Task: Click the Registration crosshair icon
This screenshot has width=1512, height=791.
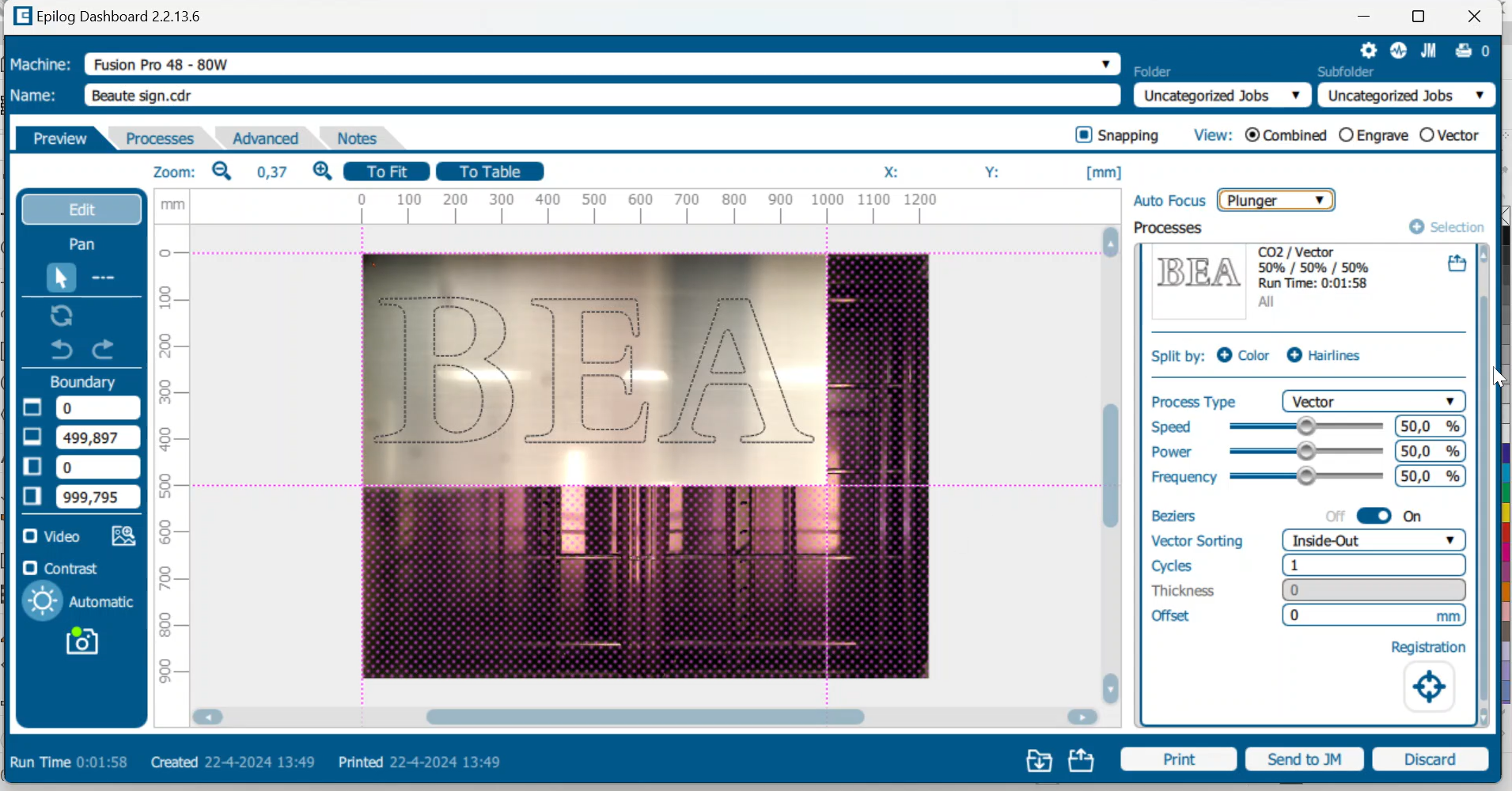Action: 1429,687
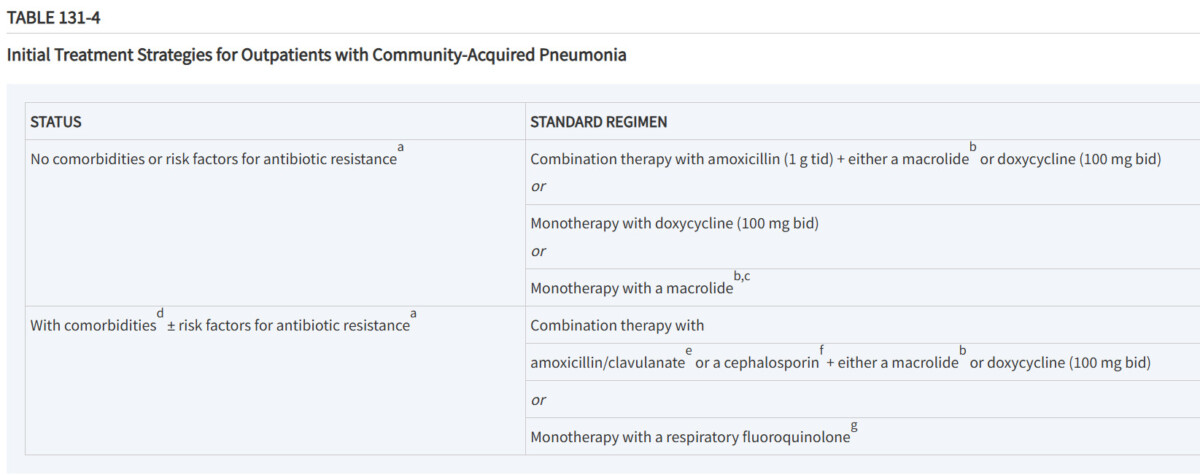This screenshot has height=475, width=1200.
Task: Open footnote a after the No comorbidities text
Action: tap(401, 147)
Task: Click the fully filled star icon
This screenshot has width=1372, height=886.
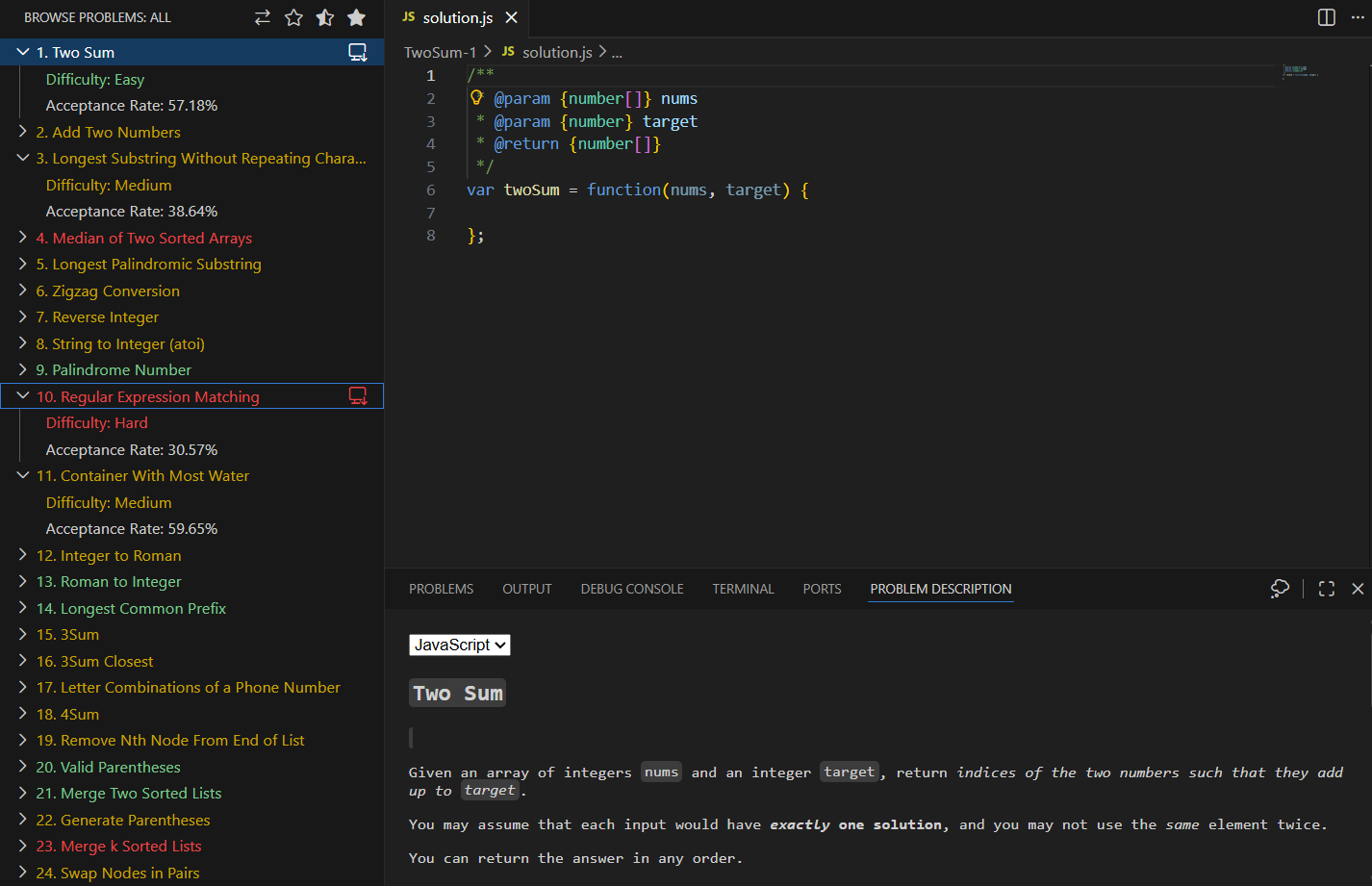Action: tap(356, 17)
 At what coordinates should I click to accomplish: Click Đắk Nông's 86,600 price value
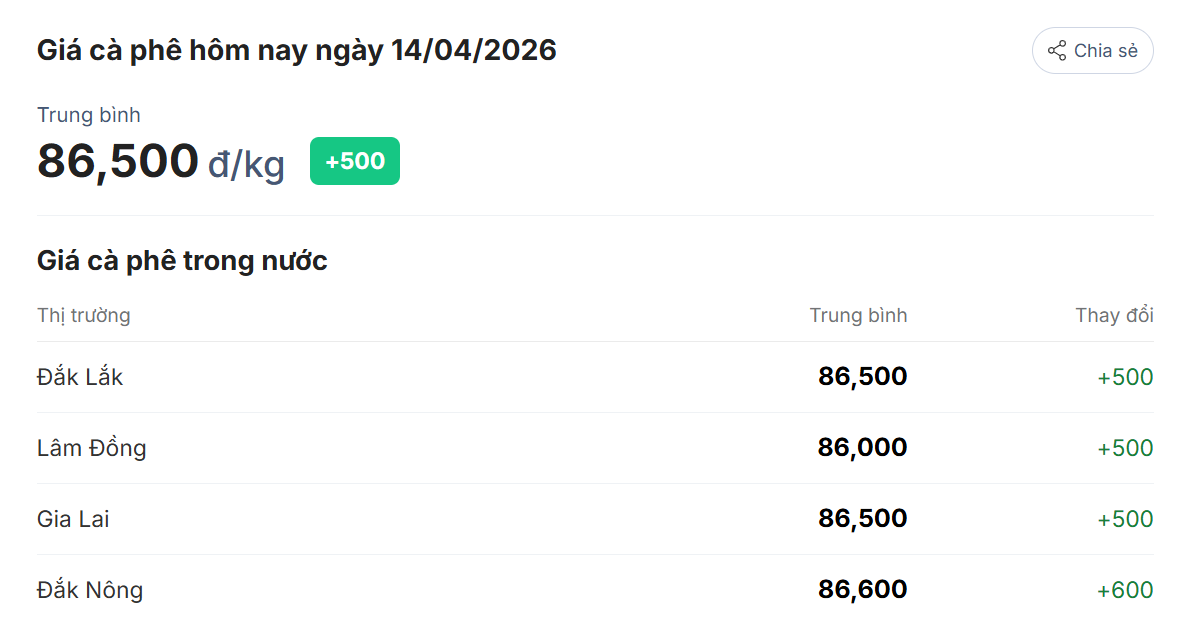[x=862, y=590]

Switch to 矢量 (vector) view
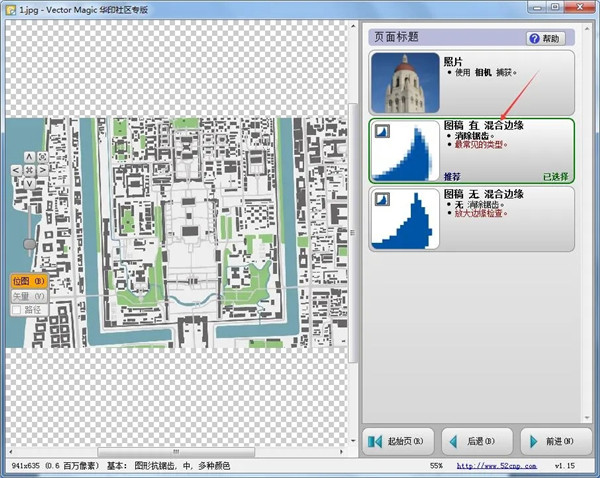28,296
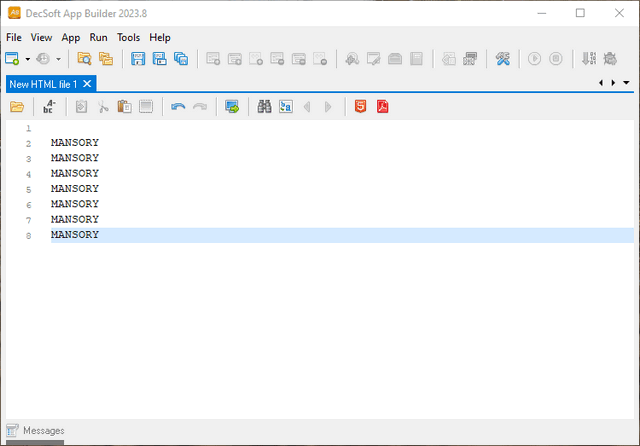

Work request: From the first line to the last, copy the records above exactly and leave out the pictures.

Output of the task:
Task: Click the Registration crosshair icon
This screenshot has width=1512, height=791.
Action: 1429,687
This screenshot has height=475, width=1200.
Task: Open footnote a after the No comorbidities text
Action: tap(401, 147)
Task: Click the fully filled star icon
This screenshot has width=1372, height=886.
Action: tap(356, 17)
 At what coordinates should I click to accomplish: Click Đắk Nông's 86,600 price value
[x=862, y=590]

Switch to 矢量 (vector) view
28,296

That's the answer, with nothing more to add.